There is more, however, to the decisiveness of being and action than its irreversibility. Crucially, it necessarily distinguishes relevant from irrelevant traits (Goodman 1978). Consider, for instance, the encounters a hypothetical piece of wood might have with fire, woodworms, a carpenter and a botanist. In each case different features would be relevant: For fire, it is fuel valued for its combustive qualities. For woodworms, it is a habitat valued for the shelter and nutrition it provides. For the carpenter, it is a raw material valued for its strength and/or elasticity, and for the botanist, it is a specimen valued for its capacity to signify a taxonomic category. Another example draws on the anthropologist Joshua Reno’s (2014) discussion of excrement. For the discharging body, it is potentially hazardous matter, whereras for a variety of other organisms it is food, and for the tracker it is a sign of life. What an object is ultimately depends on its engagement with others - an engagement that decides which of its attributes are relevant and which are not (Harman 2011).

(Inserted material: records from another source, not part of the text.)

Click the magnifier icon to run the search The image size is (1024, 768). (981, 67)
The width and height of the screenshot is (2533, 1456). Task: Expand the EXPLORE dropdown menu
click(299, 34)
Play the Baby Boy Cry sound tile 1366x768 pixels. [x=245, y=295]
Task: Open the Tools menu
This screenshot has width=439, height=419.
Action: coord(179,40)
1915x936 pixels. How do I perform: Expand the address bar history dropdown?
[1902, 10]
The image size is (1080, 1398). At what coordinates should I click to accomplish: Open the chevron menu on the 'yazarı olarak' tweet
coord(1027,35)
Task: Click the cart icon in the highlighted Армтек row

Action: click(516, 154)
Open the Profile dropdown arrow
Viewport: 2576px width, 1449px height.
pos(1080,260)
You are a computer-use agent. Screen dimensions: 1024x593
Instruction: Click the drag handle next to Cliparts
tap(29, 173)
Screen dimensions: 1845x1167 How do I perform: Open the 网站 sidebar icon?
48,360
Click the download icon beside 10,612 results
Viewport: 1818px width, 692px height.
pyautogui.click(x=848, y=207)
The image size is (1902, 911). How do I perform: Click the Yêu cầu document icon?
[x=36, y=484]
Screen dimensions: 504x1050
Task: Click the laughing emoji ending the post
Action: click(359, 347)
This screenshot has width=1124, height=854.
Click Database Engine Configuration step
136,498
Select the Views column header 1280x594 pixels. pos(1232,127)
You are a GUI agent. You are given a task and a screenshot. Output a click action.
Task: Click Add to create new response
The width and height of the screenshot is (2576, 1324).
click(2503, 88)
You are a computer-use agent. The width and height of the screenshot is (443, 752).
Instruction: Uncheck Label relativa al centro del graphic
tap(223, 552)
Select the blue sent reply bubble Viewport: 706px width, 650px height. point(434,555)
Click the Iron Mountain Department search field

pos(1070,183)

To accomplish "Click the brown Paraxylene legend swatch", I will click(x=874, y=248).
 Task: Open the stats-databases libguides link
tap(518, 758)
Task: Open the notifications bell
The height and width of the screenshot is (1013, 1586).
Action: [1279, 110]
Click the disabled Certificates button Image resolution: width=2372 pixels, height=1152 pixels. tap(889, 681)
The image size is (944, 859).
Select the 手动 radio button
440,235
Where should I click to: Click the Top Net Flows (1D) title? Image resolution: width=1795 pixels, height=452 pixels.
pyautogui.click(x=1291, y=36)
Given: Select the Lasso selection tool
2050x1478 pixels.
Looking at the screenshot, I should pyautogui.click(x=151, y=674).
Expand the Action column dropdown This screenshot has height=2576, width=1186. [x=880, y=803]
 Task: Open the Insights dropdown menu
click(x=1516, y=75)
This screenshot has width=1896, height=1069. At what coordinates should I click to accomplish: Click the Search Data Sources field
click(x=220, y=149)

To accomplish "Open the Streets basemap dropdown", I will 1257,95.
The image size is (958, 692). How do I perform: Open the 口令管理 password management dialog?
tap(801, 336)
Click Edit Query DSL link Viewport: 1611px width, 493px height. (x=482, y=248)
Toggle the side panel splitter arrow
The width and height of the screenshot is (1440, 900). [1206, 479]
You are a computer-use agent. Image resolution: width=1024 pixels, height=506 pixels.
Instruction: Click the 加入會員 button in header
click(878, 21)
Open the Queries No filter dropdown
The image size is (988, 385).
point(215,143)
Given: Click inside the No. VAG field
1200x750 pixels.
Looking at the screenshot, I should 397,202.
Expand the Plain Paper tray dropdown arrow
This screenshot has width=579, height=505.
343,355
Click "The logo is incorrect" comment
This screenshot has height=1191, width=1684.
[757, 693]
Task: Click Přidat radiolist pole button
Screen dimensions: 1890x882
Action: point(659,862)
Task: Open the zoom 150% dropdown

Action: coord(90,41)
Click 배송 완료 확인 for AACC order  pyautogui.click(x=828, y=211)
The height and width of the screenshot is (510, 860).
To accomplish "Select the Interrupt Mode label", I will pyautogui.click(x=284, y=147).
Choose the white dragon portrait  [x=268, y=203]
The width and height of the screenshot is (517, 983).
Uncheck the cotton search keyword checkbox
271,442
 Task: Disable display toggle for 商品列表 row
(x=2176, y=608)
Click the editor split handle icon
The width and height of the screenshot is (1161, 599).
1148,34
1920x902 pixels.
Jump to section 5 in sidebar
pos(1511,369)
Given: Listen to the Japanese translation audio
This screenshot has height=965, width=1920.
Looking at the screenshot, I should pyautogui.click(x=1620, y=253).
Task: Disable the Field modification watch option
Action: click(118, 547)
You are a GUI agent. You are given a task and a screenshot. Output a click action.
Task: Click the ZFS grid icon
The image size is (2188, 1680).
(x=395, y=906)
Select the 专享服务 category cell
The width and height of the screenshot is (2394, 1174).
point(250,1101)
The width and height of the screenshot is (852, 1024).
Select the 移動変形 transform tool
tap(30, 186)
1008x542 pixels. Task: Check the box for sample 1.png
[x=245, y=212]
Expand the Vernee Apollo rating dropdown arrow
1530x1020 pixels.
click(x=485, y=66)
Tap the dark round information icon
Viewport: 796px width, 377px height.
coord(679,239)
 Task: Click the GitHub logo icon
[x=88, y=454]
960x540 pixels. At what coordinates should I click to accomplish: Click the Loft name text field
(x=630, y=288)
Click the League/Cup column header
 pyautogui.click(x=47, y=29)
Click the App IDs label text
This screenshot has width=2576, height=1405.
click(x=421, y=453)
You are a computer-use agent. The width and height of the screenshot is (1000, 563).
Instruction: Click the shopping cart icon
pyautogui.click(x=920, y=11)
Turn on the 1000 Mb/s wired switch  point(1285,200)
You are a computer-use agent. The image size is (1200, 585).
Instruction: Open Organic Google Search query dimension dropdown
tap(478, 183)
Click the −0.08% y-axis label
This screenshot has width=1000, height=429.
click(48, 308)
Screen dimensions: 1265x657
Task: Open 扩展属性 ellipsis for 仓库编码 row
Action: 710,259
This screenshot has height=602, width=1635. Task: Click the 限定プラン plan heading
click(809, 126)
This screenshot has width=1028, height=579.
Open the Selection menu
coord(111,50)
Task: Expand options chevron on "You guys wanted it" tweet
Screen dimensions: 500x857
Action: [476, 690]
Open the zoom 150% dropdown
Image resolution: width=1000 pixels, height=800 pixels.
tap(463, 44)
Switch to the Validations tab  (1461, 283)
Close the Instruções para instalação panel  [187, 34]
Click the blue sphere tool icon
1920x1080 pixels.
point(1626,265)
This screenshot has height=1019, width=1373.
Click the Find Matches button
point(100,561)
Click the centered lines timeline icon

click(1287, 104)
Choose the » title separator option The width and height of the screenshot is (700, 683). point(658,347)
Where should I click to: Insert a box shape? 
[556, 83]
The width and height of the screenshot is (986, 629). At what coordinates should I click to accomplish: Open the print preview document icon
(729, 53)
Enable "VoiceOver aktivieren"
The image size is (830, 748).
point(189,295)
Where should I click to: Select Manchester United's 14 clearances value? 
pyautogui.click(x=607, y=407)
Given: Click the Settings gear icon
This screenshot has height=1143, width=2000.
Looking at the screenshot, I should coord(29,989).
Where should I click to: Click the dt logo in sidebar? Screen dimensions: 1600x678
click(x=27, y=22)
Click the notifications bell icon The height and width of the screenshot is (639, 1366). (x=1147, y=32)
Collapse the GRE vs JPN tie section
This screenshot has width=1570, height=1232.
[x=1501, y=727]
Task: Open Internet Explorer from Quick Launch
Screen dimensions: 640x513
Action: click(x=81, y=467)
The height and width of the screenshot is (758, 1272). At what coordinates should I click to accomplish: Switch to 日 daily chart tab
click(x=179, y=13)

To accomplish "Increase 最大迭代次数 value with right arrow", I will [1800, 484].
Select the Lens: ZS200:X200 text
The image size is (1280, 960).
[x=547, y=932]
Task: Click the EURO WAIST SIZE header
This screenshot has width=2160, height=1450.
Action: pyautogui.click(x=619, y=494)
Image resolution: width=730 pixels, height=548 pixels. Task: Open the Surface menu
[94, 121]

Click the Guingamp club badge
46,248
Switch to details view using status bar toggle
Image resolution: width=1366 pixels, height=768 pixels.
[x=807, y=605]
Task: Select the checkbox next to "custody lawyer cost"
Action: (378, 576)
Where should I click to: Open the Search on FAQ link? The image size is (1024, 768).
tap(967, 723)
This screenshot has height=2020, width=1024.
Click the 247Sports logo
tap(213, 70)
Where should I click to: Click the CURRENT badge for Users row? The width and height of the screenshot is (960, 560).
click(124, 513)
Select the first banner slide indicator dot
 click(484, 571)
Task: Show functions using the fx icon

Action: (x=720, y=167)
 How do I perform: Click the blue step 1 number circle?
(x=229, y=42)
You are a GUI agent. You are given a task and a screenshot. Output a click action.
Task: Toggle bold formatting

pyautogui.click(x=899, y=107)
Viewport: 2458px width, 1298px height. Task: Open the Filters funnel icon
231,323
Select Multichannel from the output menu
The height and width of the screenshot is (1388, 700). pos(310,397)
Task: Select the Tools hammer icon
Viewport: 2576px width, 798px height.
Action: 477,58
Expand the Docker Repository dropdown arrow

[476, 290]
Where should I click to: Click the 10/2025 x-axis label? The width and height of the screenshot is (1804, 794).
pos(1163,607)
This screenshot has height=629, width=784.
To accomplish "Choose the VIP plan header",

Action and engagement, therefore, determine what an object is. It is the entities and relations they maintain with a piece of wood that decide if it is fuel, a habitat, raw material, a specimen or something else altogether. Further, one cannot engage an object in two (or more) different ways simultaneously, but only one at a time, and an object cannot be entangled in two (or more) engagements without inducing a trade-off between them (e.g. wood constituting a habitat for woodworms while being fuel that feeds a fire). Thus even if, in principle, something can be many different things (under different circumstances), at every point/moment it is only one. In this capacity it is certain.
- Uncertainty, tolerance
Language and speech, on the other hand, are entirely free of these corporeal restrictions. There is nothing to stop me from saying that an object is fuel, habitat, raw material and specimen – all together; or that a certain substance is both poison and nutrient. So long as paper does not refuse ink, symbolic expression can be paradoxical, self-contradictory, self-defeating, incoherent and/or plural. This is possible because language and its mediums of expression—speech and text—are abstractions; they speak of objects in the world, but they do so in a field that is (in principle, at least) a-temporal, a-spatial and immaterial.
Symbolic expression can extract an object from its corporeal entanglements and juxtapose modes of existence without trade-offs and compromises. Considering the piece of wood evoked above, it is clear that its consumption by fire amounts to its destruction; and that its infestation with woodworms renders it useless to the carpenter. In practice, each mode of being revokes others; in abstraction, all modes of being can be evinced together.
In other words, what contingent reality can only experience in succession, symbolic expression can manifest simultaneously. While in practice two entities cannot occupy the same position in space and time, there is nothing to stop them from doing so in abstraction. This is not to say that symbolic formulations are not real, but that their reality is of an order and a quality different from that of concrete bodies. These differences have both empowering and disruptive capacities. They enhance our practical and operational skills of reasoning, they make room for fiction and art, and they permit lies and deceit (Polanyi 1958, chap. 5). In this capacity abstraction invites uncertainty; but not so much because of its questionable relationship with concrete reality (i.e. correspondence, correlation, reflection), but because of its capacity to violate the principle of non-contradiction.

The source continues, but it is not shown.